The episode guest stars Patrick Stewart as Number One. He later said, "I think my appearance in The Simpsons and an appearance that I did on Sesame Street—in praise of the letter B—were perhaps the two most distinguished bits of work that I've done in the US." Mirkin stated that Stewart's appearance is "one of the best guest performances" because "he was so committed to [the] character".

==Cultural references==
The term "Stonecutters" and the organization's symbol are references to Freemasonry. The Stonecutters are in possession of the Ark of the Covenant and when they burn Homer's underwear in it, spirits escape, a reference to Raiders of the Lost Ark (1981). When crowned "The Chosen One", Homer, dressed in finery, enters through some curtains, a reference to The Last Emperor (1987).

==Reception==
In its original broadcast, "Homer the Great" finished 1st in the ratings for the week of January 2 to January 8, 1995. The episode was the highest rated show on the Fox network that week.

Since airing, the episode has received universal acclaim from fans and television critics and is often cited as one of the best episodes of the show.

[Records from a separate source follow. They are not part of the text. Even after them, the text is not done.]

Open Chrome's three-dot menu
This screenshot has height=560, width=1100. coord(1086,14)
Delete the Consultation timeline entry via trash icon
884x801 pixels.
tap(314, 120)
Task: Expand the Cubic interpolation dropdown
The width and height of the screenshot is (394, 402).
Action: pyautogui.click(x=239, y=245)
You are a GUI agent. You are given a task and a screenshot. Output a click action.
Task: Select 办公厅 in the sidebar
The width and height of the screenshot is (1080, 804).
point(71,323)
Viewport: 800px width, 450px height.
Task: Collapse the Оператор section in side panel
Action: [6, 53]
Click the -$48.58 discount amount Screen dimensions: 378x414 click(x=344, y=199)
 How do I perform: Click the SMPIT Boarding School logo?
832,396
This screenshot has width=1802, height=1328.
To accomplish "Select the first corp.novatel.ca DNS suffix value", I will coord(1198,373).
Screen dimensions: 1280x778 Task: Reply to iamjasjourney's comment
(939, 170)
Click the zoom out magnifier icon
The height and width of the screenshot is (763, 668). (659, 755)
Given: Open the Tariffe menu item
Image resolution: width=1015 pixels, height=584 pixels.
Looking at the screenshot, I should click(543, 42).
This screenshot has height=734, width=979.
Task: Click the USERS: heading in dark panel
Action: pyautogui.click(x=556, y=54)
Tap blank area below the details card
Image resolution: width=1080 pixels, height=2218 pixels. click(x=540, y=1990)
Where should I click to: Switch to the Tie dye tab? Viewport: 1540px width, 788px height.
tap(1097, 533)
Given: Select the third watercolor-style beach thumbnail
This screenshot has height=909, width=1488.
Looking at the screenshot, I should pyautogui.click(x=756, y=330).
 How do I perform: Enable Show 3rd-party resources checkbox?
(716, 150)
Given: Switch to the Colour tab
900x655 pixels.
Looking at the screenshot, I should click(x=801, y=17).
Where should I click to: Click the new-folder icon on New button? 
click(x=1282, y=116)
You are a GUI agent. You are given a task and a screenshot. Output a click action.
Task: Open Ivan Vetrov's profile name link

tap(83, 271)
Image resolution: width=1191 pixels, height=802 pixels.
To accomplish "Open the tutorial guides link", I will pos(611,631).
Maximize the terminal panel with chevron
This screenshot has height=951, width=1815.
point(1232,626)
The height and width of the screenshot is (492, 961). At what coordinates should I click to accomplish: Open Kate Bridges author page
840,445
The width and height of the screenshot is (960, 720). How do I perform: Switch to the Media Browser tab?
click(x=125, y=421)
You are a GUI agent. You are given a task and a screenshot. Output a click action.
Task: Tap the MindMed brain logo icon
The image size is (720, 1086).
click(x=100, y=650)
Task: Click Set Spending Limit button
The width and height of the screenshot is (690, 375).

The authors of the book I Can't Believe It's a Bigger and Better Updated Unofficial Simpsons Guide, Gary Russell and Gareth Roberts, called it "a brilliant crack at freemasonry, with all the secret signs, one-upmanship, rituals and unusual membership rules. Add to this Patrick Stewart's amazing voice and you have one of the better episodes of the series."

TV Squad's Adam Finley said the episode "does a great job of satirizing Freemasons". Colin Jacobson at DVD Movie Guide said in a review of the sixth season DVD: "I think it peters out a bit as it progresses; the best moments show the influence of the Stonecutters, and the show drags a little toward the end. Nonetheless, it still offers a solid piece of work."

Patrick Enwright of Today listed "Homer the Great" as his third favorite episode, saying, "as a whole [it] is (almost) unsurpassable". Dave Petruska of the Tucson Citizen named it his favorite episode "because it is such a wonderful satire on fraternal organizations and because of Patrick Stewart's hilarious guest-starring role as 'Number One'." In 2010, Michael Moran of The Times ranked it the fifth best in the show's history.

Total Films Nathan Ditum ranked Stewart's performance as the ninth best guest appearance in the show's history.

John Swartzwelder and Alf Clausen were nominated for the Primetime Emmy Award for Outstanding Original Music and Lyrics for the song "We Do". It was featured on the album Songs in the Key of Springfield.